NKOCy review, and comments from a Jewish reader …
Here’s a review of A New Kind of Christianity from the Beatitudes Society, an organization you should know about.
And here is a note from a Jewish reader: (reply after the jump)
Hi Mr. McLaren,
I have always thought that Christians have misunderstood everything
that Jesus said. I’m a Jew, so I have always read the NT like a Jew.
I’ve tried to discuss my ideas with my Christian friends only to get
responses and reactions similar to what you got, except that I also
get people saying that I should come to see things their way and be
converted. I get that from my Jehova Witnesses friends, from my
Pentacostal friends, from my Mexican friends (I think they might be
Catholics), and at a Bible church that I visited one Sunday (I like to
go to churches), a pastor told me “I will pray for you, because you
are going to hell.”
I don’t know about hell (I don’t believe in it–would you burn off your
hand if it dropped something?), but I never went back to that church
again.
I finally decided that Christianity is a lie. It isn’t the religion of Jesus.
That was Judaism. It isn’t a Judaism for non Jews. If I were a
Christian, I would have wanted long ago to start a new religion–
maybe I would have called it Jesusism.
Oh, yes, my question. I do have one.
When I think of the pogroms, the Inquisitions, the Crusades, and
the missionaries that try so hard to convert Jews (I think that is so
disrespectful), the destruction of the Native American populations
in North, Central and South America, and the abuse of black people
as part of having slaves, I have to wonder in what ways Christianity
has blessed the world.
I know that great work is done in America now. But is it Christianity
that blesses the world or just good people?
I wish you all the best and thank you so much for sharing your ideas
in your book.
Reply after the jump.
Thanks for your thoughts, and your question.

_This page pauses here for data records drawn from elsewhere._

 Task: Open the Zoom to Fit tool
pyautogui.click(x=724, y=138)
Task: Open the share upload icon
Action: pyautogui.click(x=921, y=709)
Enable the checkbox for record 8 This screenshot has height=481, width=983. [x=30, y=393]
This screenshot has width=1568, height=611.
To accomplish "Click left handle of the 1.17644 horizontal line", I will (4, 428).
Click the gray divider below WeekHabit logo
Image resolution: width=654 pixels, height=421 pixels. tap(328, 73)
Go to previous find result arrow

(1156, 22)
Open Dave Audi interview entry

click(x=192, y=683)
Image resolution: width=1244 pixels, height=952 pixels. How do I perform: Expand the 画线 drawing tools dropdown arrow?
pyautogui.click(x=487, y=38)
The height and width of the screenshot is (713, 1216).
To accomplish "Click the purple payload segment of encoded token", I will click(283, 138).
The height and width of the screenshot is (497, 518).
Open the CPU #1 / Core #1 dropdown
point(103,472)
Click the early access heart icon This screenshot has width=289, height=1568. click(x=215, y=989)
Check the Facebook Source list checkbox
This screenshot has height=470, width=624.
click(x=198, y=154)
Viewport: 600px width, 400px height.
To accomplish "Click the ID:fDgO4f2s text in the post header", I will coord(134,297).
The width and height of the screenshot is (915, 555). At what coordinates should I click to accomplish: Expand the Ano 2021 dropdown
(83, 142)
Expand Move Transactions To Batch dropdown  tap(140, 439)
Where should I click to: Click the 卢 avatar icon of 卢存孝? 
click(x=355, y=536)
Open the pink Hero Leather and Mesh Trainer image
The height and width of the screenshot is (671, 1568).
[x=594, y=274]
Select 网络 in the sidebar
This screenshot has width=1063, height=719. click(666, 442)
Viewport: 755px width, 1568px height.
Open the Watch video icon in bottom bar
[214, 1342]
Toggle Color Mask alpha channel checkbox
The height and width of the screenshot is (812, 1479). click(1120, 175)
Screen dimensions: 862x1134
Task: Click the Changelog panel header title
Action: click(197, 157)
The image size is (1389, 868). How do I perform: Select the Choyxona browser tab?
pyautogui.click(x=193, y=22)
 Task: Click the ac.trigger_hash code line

First, I want to say how happy I am when Jewish, Muslim, Buddhist, Hindu, atheist, and people of other backgrounds read my books. I don’t think the way ahead lies within the confines of any organization or religious hierarchy … I think God is at work all over the place, moving (as Jesus said) like the wind, flowing like water, even surprising like wine.
Second, I want to agree with you – everyone who calls himself or herself a Christian needs to pay attention to exactly the issues you pointed toward – the terrible atrocities perpetuated in the name of the Christian religion, just as you say – pogroms, inquisitions, etc. If we don’t face the mentality and theology that undergirded these atrocities, we will repeat them. In fact, we are repeating history in many ways now, as we speak.
Third, I think you’re asking a really worthwhile question. Does God want “Christianity” – or any other religion – to get the “credit” for doing good in the world? Or should the credit for goodness to go its ultimate source, which isn’t a religion, but rather the Creator?
A friend of mine says that first we humbly seek for God. Then we humbly speak with God. Soon, though, we may proudly speak for God … and then we arrogantly speak as if we were God! It reminds me of the old line from a Peter, Paul, and Mary song (Hymn):
Passing conversations
Where they mentioned your existence
And the fact that you had been replaced
By your assistants.
Many of us – inside and outside of so-called “organized religion” – are reaching the same conclusion. It’s the Spirit that matters most – the wine – not the bottle in which it is carried. When any religion tries to take the credit for goodness in the world, it’s on pretty dangerous ground, I’d say. Christianity – like any other religion – will be at its best when it seeks to cooperate with and support the good that God’s Spirit is inspiring in the world, wherever that may be. Thank God for the millions of places where that’s already happening, and may it happen ever more!